→ **Problem description**
Could you duplicate the lines of the records below, from the line with "Click the address bar refresh button" to the line with "click(272, 5)", word for word and with the pictures left out?

→ **Input**
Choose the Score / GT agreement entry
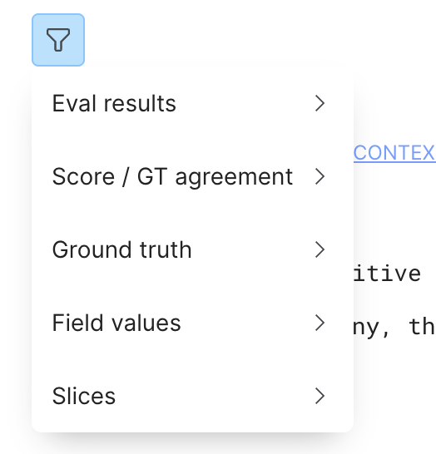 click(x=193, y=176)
* * *
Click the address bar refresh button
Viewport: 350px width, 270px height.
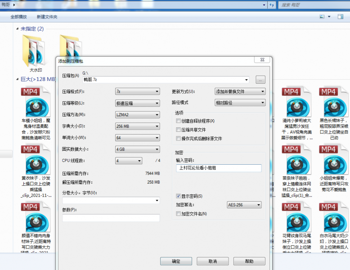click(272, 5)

→ **Answer below**
Click the address bar refresh button
Viewport: 350px width, 270px height.
click(272, 5)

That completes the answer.